(Supplied records Opens)

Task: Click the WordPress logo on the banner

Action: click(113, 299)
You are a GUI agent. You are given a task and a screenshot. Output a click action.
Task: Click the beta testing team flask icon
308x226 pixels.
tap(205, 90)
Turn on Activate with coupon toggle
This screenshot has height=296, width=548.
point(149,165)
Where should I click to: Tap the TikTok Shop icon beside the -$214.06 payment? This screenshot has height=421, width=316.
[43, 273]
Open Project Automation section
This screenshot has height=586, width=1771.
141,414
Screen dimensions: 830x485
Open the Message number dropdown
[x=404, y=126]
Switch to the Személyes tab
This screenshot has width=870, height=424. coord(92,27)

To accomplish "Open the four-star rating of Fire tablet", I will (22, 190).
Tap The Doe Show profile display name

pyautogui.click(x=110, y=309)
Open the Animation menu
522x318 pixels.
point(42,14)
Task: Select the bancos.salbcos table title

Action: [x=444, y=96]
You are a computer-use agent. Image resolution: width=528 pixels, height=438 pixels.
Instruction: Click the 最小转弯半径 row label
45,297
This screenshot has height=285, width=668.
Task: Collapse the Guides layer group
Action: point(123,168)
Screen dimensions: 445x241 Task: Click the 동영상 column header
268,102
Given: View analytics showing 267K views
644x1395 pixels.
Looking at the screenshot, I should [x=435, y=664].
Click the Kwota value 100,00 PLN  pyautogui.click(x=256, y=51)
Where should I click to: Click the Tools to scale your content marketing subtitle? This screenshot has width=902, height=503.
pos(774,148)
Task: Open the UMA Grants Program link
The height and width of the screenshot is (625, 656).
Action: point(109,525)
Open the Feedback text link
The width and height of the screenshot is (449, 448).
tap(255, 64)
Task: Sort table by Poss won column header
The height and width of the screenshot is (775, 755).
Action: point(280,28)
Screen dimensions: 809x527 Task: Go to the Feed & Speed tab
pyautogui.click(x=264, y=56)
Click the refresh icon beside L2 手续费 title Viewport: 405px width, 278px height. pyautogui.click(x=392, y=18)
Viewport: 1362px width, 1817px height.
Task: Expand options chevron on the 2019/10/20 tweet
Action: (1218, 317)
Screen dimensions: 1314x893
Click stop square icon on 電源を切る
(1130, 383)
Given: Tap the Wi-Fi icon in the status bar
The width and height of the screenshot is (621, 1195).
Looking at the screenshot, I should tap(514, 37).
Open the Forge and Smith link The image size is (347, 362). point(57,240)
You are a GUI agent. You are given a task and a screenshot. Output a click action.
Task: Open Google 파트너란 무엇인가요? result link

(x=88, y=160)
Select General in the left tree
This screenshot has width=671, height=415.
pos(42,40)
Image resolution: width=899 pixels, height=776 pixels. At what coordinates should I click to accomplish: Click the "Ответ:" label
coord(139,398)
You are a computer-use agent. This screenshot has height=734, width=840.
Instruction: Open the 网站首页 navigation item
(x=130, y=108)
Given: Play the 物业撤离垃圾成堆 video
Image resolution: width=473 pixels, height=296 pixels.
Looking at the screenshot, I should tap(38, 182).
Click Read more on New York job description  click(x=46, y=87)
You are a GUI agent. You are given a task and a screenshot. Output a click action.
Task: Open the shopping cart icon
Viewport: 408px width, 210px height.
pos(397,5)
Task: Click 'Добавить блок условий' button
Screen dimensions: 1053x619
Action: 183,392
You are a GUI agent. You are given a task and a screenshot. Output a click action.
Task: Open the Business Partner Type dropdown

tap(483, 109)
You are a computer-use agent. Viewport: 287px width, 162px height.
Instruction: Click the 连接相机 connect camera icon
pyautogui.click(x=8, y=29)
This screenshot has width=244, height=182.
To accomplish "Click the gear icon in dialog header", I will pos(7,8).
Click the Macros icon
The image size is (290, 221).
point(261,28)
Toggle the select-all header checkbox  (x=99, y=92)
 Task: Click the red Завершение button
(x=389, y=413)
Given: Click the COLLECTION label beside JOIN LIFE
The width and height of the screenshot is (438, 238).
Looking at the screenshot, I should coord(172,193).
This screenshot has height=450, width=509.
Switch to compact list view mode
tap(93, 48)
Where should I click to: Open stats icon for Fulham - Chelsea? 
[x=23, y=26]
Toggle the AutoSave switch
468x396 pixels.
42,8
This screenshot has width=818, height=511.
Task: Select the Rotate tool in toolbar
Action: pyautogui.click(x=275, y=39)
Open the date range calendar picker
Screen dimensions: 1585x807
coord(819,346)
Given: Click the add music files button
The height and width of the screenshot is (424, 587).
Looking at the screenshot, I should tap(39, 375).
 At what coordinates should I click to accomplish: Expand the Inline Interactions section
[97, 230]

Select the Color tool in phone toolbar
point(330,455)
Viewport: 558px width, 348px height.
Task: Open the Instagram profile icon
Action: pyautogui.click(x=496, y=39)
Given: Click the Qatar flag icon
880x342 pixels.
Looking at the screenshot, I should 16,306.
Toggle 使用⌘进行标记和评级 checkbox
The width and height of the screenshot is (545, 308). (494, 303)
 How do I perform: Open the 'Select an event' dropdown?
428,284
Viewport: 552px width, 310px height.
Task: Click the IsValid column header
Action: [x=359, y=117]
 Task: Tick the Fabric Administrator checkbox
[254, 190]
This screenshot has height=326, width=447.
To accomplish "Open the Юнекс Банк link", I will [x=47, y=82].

(Supplied records Closes)

== Exercise aim ==
Write down again, exactly as given, only the lines above that fall from the line with "You are a computer-use agent. Image" to the line with "Open the Forge", inclusive.

== Response below ==
You are a computer-use agent. Image resolution: width=528 pixels, height=438 pixels.
Instruction: Click the 最小转弯半径 row label
45,297
This screenshot has height=285, width=668.
Task: Collapse the Guides layer group
Action: point(123,168)
Screen dimensions: 445x241 Task: Click the 동영상 column header
268,102
Given: View analytics showing 267K views
644x1395 pixels.
Looking at the screenshot, I should [x=435, y=664].
Click the Kwota value 100,00 PLN  pyautogui.click(x=256, y=51)
Where should I click to: Click the Tools to scale your content marketing subtitle? This screenshot has width=902, height=503.
pos(774,148)
Task: Open the UMA Grants Program link
The height and width of the screenshot is (625, 656).
Action: point(109,525)
Open the Feedback text link
The width and height of the screenshot is (449, 448).
tap(255, 64)
Task: Sort table by Poss won column header
The height and width of the screenshot is (775, 755).
Action: point(280,28)
Screen dimensions: 809x527 Task: Go to the Feed & Speed tab
pyautogui.click(x=264, y=56)
Click the refresh icon beside L2 手续费 title Viewport: 405px width, 278px height. pyautogui.click(x=392, y=18)
Viewport: 1362px width, 1817px height.
Task: Expand options chevron on the 2019/10/20 tweet
Action: (1218, 317)
Screen dimensions: 1314x893
Click stop square icon on 電源を切る
(1130, 383)
Given: Tap the Wi-Fi icon in the status bar
The width and height of the screenshot is (621, 1195).
Looking at the screenshot, I should tap(514, 37).
Open the Forge and Smith link The image size is (347, 362). point(57,240)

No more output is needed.